TASK TO COMPLETE
Reproduce only the lines from the one containing "square (206, 160)" down to the one containing "referenced [617, 1115]", replacing "midpoint" with "center point" and keeping everything else the same.

Entries on where items appear:
▼

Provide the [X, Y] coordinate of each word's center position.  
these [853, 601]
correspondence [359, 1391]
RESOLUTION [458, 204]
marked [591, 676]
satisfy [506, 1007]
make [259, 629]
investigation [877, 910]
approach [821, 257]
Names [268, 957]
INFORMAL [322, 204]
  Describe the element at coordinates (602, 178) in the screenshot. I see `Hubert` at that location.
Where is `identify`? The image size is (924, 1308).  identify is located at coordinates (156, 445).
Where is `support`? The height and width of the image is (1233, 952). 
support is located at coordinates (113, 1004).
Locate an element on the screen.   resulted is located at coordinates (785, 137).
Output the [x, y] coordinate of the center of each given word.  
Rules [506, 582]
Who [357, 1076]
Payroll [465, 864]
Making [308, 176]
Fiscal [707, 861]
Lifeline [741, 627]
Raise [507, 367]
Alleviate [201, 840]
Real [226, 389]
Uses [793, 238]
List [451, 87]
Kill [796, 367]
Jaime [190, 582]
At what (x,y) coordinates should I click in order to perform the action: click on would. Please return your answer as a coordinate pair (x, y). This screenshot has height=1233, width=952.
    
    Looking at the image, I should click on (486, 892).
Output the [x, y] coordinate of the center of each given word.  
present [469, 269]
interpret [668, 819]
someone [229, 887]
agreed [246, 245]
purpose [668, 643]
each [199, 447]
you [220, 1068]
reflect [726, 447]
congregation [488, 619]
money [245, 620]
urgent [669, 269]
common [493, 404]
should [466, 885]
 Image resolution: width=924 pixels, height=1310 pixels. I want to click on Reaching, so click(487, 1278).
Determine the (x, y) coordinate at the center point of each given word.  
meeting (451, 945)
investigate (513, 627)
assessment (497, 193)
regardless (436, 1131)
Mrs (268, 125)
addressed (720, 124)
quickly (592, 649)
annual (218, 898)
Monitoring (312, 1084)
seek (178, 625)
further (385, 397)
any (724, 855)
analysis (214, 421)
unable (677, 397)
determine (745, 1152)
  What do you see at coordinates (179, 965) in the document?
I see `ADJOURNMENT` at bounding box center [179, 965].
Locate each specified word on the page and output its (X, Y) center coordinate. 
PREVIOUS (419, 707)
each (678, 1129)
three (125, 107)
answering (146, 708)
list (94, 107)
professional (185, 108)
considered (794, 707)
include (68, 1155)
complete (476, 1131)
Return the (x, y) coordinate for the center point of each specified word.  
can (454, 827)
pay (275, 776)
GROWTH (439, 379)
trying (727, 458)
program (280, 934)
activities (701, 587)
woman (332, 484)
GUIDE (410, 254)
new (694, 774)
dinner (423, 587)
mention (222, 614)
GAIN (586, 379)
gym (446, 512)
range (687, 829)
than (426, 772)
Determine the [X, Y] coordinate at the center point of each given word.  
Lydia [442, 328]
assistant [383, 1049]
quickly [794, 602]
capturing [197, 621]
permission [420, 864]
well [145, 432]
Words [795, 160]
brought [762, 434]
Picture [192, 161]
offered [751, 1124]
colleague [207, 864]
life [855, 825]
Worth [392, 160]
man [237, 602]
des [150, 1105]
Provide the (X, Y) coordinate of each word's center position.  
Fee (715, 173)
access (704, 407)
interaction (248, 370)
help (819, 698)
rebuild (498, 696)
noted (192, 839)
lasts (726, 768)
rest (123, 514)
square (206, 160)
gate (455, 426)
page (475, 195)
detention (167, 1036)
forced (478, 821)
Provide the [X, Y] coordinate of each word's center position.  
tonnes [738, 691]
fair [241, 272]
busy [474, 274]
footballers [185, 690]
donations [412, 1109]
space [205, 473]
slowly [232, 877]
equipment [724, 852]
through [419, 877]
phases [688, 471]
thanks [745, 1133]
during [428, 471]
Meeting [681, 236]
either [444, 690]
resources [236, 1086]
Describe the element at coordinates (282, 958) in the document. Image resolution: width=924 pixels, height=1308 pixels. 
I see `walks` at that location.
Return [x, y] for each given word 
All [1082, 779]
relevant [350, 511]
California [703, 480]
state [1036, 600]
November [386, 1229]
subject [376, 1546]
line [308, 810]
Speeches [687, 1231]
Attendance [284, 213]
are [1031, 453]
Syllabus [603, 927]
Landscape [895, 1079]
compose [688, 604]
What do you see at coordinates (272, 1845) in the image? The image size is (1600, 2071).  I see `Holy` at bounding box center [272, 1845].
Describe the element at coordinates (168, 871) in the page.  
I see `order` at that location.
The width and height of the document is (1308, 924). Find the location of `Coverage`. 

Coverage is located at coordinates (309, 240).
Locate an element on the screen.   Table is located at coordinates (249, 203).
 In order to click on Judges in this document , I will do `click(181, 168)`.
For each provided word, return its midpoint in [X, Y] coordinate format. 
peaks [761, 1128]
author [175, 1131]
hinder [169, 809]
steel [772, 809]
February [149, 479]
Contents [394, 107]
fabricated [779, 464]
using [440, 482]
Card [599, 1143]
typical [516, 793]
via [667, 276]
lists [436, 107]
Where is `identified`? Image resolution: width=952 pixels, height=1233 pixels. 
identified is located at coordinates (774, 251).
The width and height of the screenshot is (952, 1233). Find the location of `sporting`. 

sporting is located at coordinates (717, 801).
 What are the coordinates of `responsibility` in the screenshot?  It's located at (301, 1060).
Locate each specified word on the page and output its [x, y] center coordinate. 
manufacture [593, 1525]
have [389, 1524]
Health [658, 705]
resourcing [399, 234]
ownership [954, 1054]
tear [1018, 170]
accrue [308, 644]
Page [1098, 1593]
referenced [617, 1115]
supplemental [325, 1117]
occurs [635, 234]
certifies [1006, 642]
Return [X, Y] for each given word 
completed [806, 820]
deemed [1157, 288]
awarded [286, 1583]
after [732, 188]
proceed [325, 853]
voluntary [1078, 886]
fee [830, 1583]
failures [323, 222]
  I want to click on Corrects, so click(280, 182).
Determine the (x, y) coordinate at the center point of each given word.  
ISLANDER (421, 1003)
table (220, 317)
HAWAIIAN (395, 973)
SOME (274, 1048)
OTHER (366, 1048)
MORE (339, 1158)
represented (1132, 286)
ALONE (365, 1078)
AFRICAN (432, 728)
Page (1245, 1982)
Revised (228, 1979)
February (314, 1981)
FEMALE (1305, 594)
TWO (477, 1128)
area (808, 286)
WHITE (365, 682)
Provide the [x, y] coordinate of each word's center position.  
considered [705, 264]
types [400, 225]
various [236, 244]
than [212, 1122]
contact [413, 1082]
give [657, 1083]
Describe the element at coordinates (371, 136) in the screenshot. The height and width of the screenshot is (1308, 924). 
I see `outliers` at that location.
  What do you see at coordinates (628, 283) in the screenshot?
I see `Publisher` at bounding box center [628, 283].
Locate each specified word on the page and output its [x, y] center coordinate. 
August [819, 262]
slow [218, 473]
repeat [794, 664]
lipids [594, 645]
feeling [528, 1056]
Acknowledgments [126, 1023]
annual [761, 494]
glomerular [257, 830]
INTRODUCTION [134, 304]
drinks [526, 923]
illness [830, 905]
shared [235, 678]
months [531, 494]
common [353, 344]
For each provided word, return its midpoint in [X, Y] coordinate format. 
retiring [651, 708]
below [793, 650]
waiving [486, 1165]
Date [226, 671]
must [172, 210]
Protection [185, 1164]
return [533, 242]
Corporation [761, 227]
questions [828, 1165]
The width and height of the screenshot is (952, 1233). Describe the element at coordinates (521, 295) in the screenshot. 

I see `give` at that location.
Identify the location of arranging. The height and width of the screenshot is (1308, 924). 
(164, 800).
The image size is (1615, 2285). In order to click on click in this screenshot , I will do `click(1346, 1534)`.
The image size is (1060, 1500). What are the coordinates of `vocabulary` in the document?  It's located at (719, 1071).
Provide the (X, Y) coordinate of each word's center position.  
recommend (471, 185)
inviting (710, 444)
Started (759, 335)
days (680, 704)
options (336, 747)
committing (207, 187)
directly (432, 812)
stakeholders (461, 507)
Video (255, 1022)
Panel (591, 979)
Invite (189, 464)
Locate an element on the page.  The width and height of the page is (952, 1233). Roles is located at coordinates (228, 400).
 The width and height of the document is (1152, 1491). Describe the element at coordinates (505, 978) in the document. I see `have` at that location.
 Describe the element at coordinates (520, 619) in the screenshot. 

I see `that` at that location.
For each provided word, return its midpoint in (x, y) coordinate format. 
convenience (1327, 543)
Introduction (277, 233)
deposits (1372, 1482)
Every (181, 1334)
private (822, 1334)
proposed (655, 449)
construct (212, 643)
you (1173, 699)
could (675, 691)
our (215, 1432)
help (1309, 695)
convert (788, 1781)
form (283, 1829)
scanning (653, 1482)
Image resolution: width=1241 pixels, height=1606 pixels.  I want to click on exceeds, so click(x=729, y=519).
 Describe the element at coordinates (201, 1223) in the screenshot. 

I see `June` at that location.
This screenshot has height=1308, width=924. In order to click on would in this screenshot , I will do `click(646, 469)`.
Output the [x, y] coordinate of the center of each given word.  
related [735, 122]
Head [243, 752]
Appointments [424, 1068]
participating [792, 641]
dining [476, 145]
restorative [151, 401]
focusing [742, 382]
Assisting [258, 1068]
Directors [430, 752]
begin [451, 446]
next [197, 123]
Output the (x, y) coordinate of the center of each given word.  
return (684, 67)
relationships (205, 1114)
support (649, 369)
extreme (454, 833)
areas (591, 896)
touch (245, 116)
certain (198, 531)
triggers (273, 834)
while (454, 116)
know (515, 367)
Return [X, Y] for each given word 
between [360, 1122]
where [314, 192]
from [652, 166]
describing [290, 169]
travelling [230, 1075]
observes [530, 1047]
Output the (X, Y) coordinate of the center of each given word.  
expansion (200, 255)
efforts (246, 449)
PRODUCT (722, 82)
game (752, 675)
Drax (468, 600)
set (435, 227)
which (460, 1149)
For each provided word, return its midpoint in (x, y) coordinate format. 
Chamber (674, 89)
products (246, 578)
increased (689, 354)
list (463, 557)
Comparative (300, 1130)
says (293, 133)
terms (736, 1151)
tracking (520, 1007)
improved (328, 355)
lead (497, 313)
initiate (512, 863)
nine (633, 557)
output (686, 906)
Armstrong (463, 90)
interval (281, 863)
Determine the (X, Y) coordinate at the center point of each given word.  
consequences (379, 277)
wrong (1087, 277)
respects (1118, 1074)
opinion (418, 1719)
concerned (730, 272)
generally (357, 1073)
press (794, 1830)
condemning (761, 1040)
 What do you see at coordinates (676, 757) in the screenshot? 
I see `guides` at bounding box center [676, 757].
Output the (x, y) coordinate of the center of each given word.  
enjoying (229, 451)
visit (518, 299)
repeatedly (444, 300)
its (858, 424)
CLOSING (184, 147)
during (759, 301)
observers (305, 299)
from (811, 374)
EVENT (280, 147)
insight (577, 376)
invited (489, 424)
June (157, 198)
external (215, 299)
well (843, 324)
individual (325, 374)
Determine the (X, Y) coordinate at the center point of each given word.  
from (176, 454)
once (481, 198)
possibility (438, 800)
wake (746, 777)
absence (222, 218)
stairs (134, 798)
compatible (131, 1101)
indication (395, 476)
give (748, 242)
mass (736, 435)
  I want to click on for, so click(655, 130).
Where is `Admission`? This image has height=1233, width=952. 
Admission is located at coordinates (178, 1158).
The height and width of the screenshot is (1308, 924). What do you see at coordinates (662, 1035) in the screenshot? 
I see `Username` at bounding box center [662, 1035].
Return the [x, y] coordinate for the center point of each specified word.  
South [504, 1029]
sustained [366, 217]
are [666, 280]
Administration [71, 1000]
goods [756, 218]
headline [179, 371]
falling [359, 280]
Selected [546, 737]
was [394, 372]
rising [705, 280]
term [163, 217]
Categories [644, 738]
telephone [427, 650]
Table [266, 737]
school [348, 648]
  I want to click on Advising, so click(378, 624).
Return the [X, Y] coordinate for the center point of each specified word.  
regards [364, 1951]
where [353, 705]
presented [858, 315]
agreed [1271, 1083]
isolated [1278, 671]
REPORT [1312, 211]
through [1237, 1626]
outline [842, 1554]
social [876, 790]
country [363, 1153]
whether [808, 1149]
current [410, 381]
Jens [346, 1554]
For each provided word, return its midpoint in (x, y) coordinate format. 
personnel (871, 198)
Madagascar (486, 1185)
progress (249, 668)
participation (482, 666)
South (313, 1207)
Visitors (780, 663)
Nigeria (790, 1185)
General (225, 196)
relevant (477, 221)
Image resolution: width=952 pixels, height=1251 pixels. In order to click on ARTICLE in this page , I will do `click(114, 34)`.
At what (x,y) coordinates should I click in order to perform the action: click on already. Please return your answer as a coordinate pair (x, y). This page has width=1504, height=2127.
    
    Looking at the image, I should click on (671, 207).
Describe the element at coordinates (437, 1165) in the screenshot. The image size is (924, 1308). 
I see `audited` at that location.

▲

EXERCISE RESPONSE
square (206, 160)
gate (455, 426)
page (475, 195)
detention (167, 1036)
forced (478, 821)
Provide the [X, Y] coordinate of each word's center position.  
tonnes [738, 691]
fair [241, 272]
busy [474, 274]
footballers [185, 690]
donations [412, 1109]
space [205, 473]
slowly [232, 877]
equipment [724, 852]
through [419, 877]
phases [688, 471]
thanks [745, 1133]
during [428, 471]
Meeting [681, 236]
either [444, 690]
resources [236, 1086]
Describe the element at coordinates (282, 958) in the document. Image resolution: width=924 pixels, height=1308 pixels. 
I see `walks` at that location.
Return [x, y] for each given word 
All [1082, 779]
relevant [350, 511]
California [703, 480]
state [1036, 600]
November [386, 1229]
subject [376, 1546]
line [308, 810]
Speeches [687, 1231]
Attendance [284, 213]
are [1031, 453]
Syllabus [603, 927]
Landscape [895, 1079]
compose [688, 604]
What do you see at coordinates (272, 1845) in the image? The image size is (1600, 2071).  I see `Holy` at bounding box center [272, 1845].
Describe the element at coordinates (168, 871) in the page.  
I see `order` at that location.
The width and height of the document is (1308, 924). Find the location of `Coverage`. 

Coverage is located at coordinates (309, 240).
Locate an element on the screen.   Table is located at coordinates (249, 203).
 In order to click on Judges in this document , I will do `click(181, 168)`.
For each provided word, return its center point in [X, Y] coordinate format. 
peaks [761, 1128]
author [175, 1131]
hinder [169, 809]
steel [772, 809]
February [149, 479]
Contents [394, 107]
fabricated [779, 464]
using [440, 482]
Card [599, 1143]
typical [516, 793]
via [667, 276]
lists [436, 107]
Where is `identified`? Image resolution: width=952 pixels, height=1233 pixels. 
identified is located at coordinates (774, 251).
The width and height of the screenshot is (952, 1233). Find the location of `sporting`. 

sporting is located at coordinates (717, 801).
 What are the coordinates of `responsibility` in the screenshot?  It's located at (301, 1060).
Locate each specified word on the page and output its [x, y] center coordinate. 
manufacture [593, 1525]
have [389, 1524]
Health [658, 705]
resourcing [399, 234]
ownership [954, 1054]
tear [1018, 170]
accrue [308, 644]
Page [1098, 1593]
referenced [617, 1115]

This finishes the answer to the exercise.